Thus what is needed is a CO oxidation catalyst that has high activity in the presence of O2, is cheaper than current noble metal systems and can operate in the presence of moisture.
What is also needed is an effective NOx reduction catalyst.
What is also needed is an effective VOC oxidation catalyst.
Finally, what is also needed is a catalyst system that can perform all three of the above reactions, for example, as a TWC.
In one embodiment, the present invention provides new catalysts for the oxidation of CO to CO2.
In another embodiment, the present invention provides new catalysts for the combustion of VOCs.
In another embodiment, the present invention provides new catalysts for the reduction of NOx to N2.
In one embodiment, the invention is a method for oxidizing carbon monoxide. The method includes contacting a carbon monoxide containing gas with a catalyst composition in the presence of an O2 containing gas. The catalyst comprises: a) cobalt, its oxides or mixtures thereof; and b) ruthenium, its oxides or mixtures thereof.
In another embodiment, the invention provides a method for converting nitrogen oxides. The method includes contacting a nitrogen oxide containing gas with a catalyst comprising cobalt, its oxides or mixtures thereof and ruthenium, its oxides or mixtures thereof.
In another embodiment, the invention provides a method for converting volatile organic compounds. The method includes contacting a volatile organic compound containing gas with a catalyst in the presence of an O2 containing gas. The catalyst comprises: a) cobalt, its oxides or mixtures thereof; and b) ruthenium, its oxides or mixtures thereof.
In another embodiment, the invention provides new catalyst compositions comprising cobalt and/or cerium, their oxides and mixtures thereof and methods of making those compositions. Catalyst compositions of the invention preferably comprise ruthenium and cobalt.
Briefly, therefore, the present invention is directed to catalyst compositions and reaction methods that utilize those compositions.
The catalyst compositions of the invention may be used to reduce the concentration of VOCs in a gaseous atmosphere. Preferably, the VOCs are converted to carbon dioxide and water. Preferably, the gaseous atmosphere is oxygen-containing, and most preferably, the gaseous atmosphere is air.
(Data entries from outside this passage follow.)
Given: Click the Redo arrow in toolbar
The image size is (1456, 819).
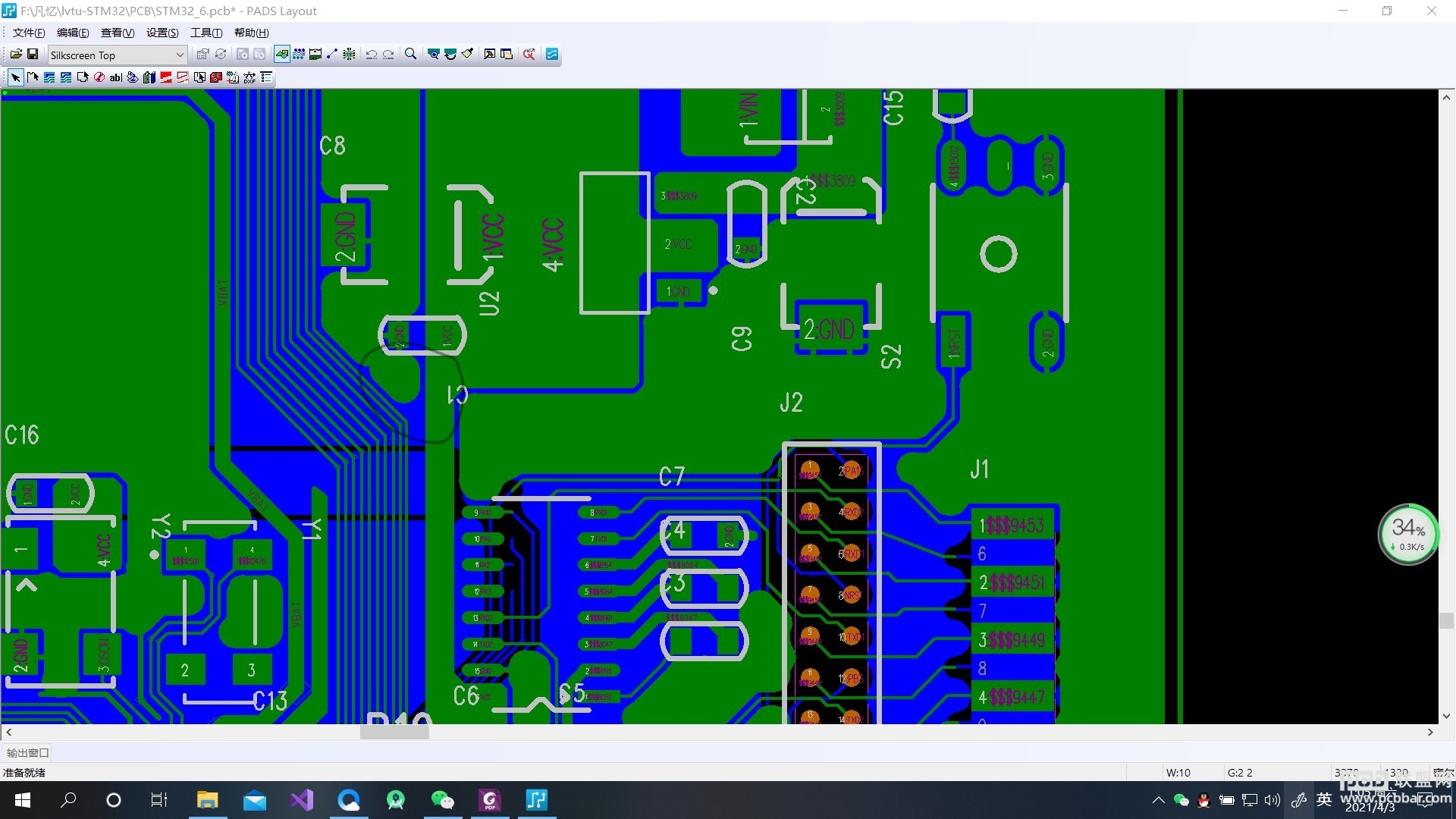Looking at the screenshot, I should pos(388,55).

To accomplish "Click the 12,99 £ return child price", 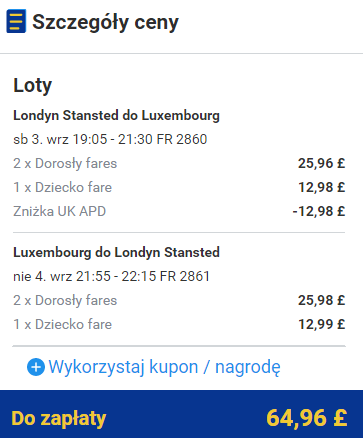I will click(321, 324).
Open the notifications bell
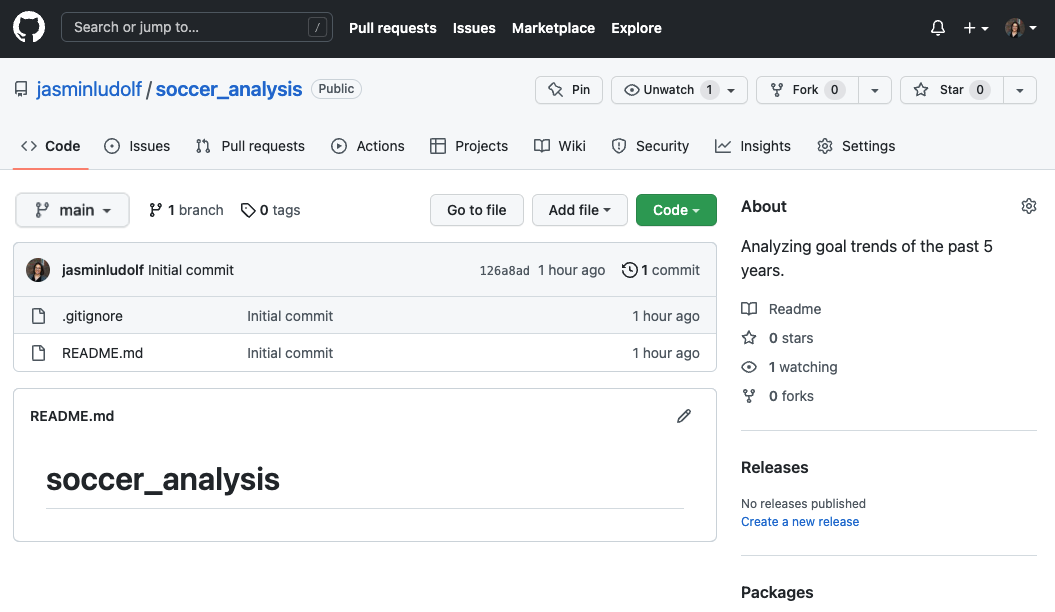Image resolution: width=1055 pixels, height=612 pixels. 937,28
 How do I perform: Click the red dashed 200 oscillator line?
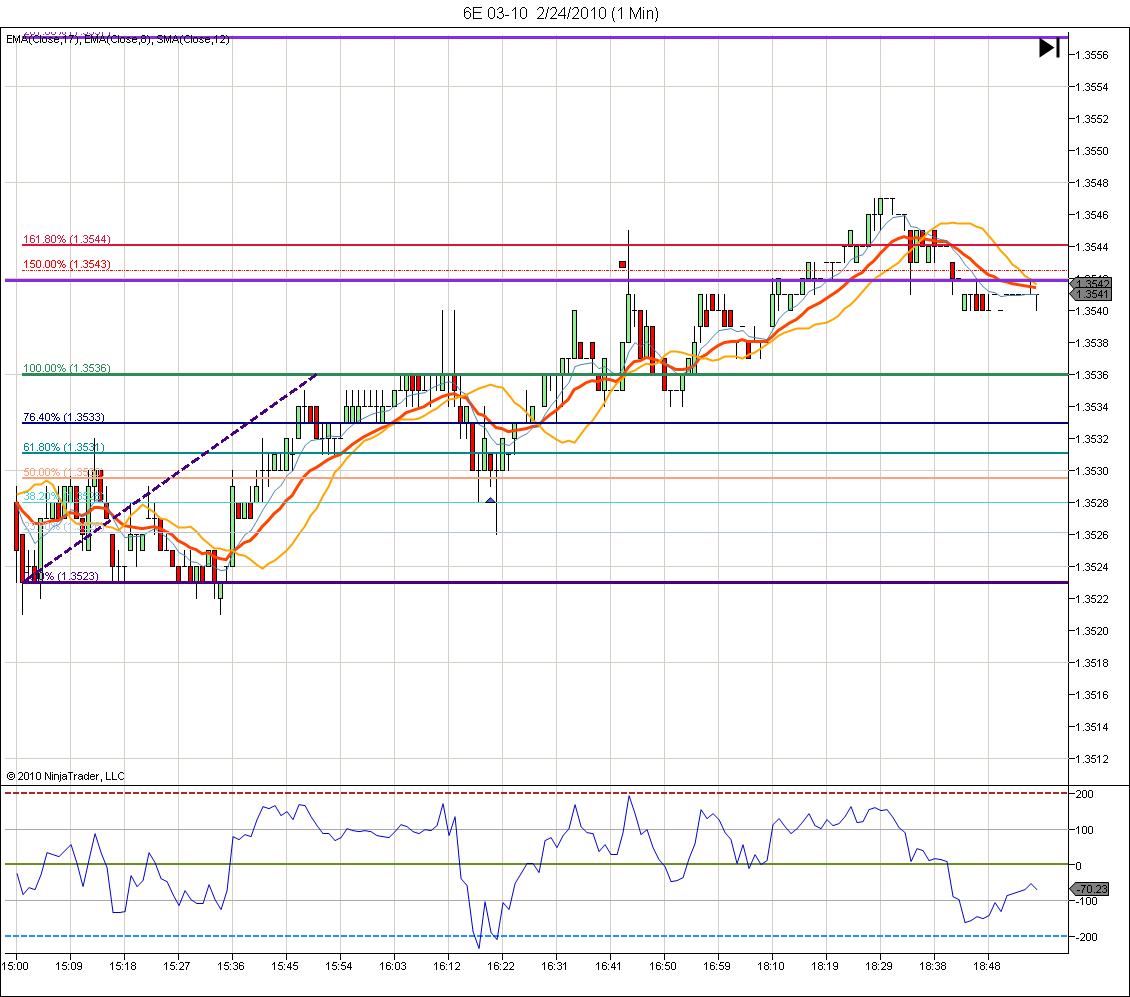click(x=536, y=793)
Catalyst composition of the invention may be used to reduce the concentration of VOCs in gases containing any concentration of VOCs. In one application, catalyst compositions of the invention may reduce the concentration of VOCs in air where there is an excess of oxygen and between between 10 ppm and percent levels of VOCs.
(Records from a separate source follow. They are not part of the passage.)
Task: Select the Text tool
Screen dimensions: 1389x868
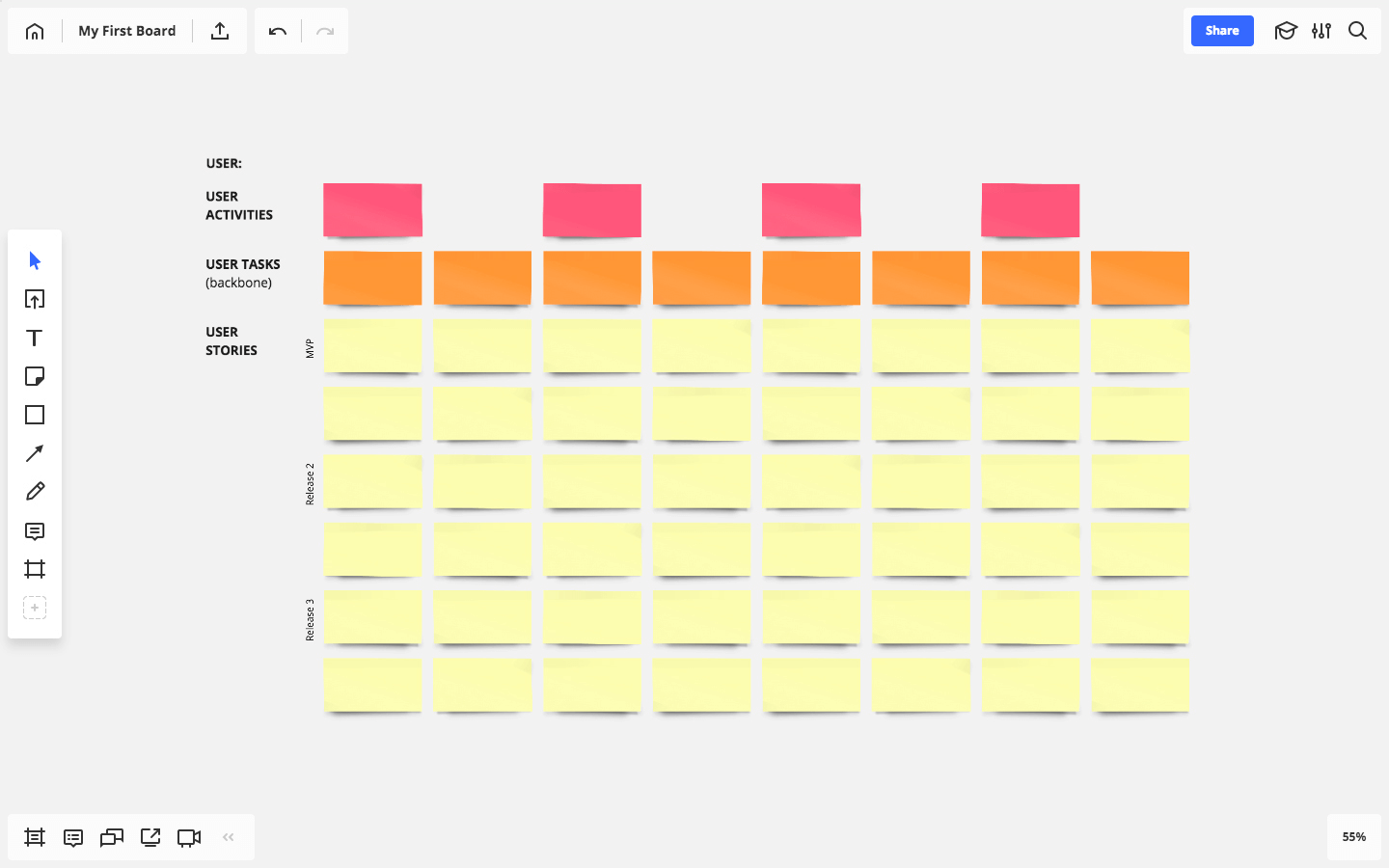Action: (35, 338)
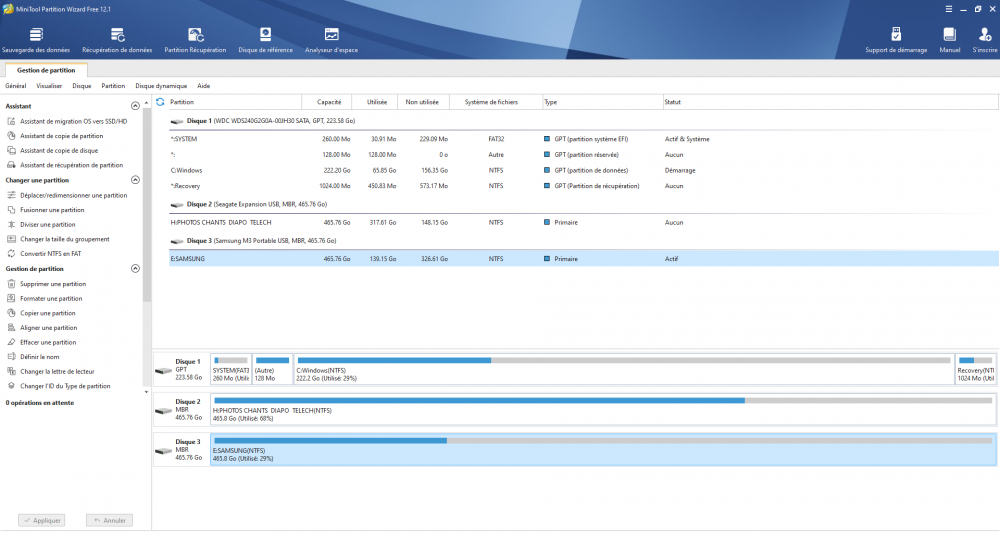Choose Formater une partition action
Screen dimensions: 1000x542
point(51,298)
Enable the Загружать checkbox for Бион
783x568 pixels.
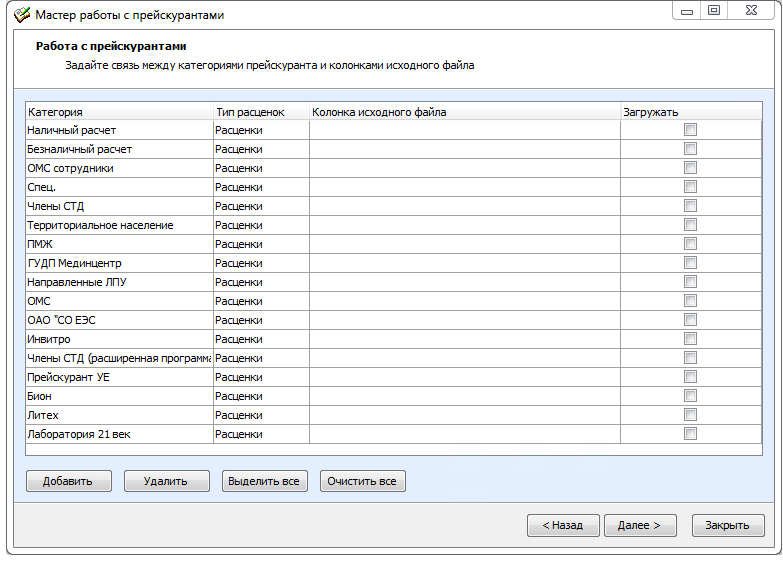pos(690,396)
The catalysts of the invention are useful to reduce the concentration of VOCs in gases at low temperatures (from about 200° C. and below). Specifically, temperatures from about 150° C. to about 30° C. are used. Most specifically, temperatures of about 100° C. and below are used
Other features, objects and advantages of the present invention will be in part apparent to those skilled in art and in part pointed out hereinafter. All references cited in the instant specification are incorporated by reference for all purposes. Moreover, as the patent and non-patent literature relating to the subject matter disclosed and/or claimed herein is substantial, many relevant references are available to a skilled artisan that will provide further instruction with respect to such subject matter.
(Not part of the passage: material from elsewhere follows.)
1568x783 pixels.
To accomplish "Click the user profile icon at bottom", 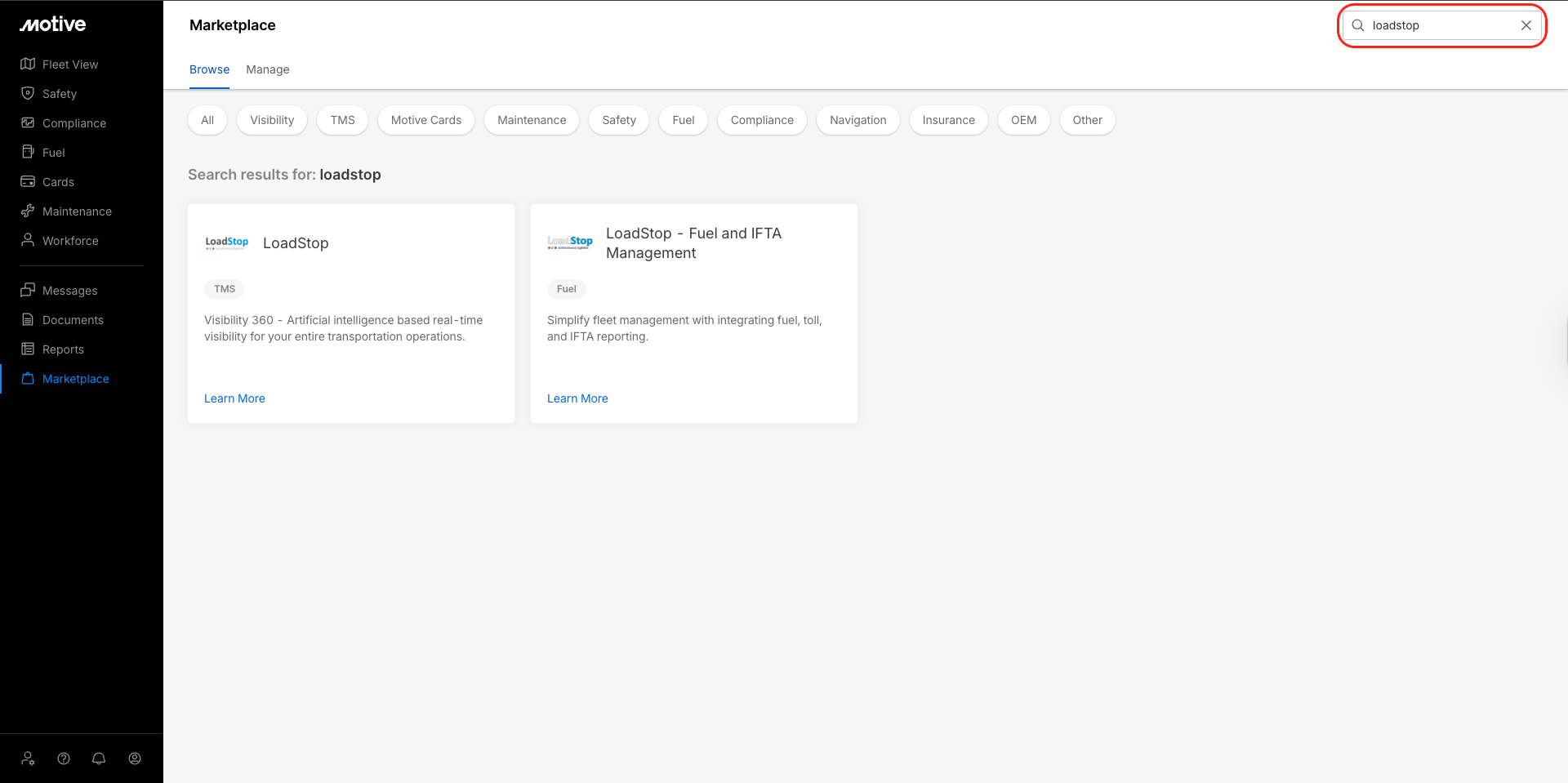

The invention relates to a method for converting carbon monoxide, nitrogen oxides and/or volatile organic compounds, such as those found in engine exhaust. According to one aspect, the method includes contacting a CO-containing gas, a VOC-containing gas, and/or a nitrogen oxide-containing gas with a catalyst in the presence of O2. According one aspect, the method includes simultaneously contacting a CO, NOx and VOC-containing gas with a catalyst in the presence of O2 to produce carbon dioxide and nitrogen. The invention also relates to a catalyst itself and to apparatus such as a TWC comprising such catalysts.
In one embodiment, a catalyst according to the invention comprises:
Ru, its oxides or mixtures thereof;
Co, its oxides or mixtures thereof; and optionally
at least one of a main group metal (i.e., Al, Ga, In, Tl, Sn, Pb, or Bi), a transition metal, or a rare earth metal (i.e., lanthanides), their oxides and mixtures thereof, more specifically, Ce, Y, Sn, Zr, Ti, Ag, Pt, Cu, Mn, Cr, Nb, Ni, Re, Fe, Pr, Sm, Nd, Yb, Eu, their oxides and mixtures thereof, and more specifically Ce, Y, Sn, Zr, Ti, Ag, Pt, Cu, Mn, Cr, Nb, Ni, Re, Fe, their oxides and mixtures thereof. The catalyst may be supported on a carrier, such as any one member or a combination of silica, alumina, zirconia, titania, ceria, magnesia, lanthania, niobia, zeolite, perovskite, silica clay, yttria and iron oxide and carbon.
The catalysts of the invention comprise combinations of Ru and Co and metals or metalloids, selected from Ce, Y, Sn, Zr, Ti, Ag, Cu, Mn, Ni, Re, Fe, and noble metals, such as Pt, in each and every possible permutation and combination.
Discussion regarding the particular function of various components of catalysts and catalyst systems is provided herein solely to explain the advantage of the invention, and is not limiting as to the scope of the invention or the intended use, function, or mechanism of the various components and/or compositions disclosed and claimed. As such, any discussion of component and/or compositional function is made, without being bound by theory and by current understanding, unless and except such requirements are expressly recited in the claims. Generally, for example, and without being bound by theory, ruthenium metal has activity as a CO oxidation, VOC oxidation and NOx reduction catalyst. Co, and the group of metals comprised of Ce, Y and noble metals may themselves have activity as catalysts for these reactions, but function in combination with Ru to impart beneficial properties to the catalyst of the invention. In particular, Ru—Co and Ru—Co—Ce have been identified as very synergistic compositions.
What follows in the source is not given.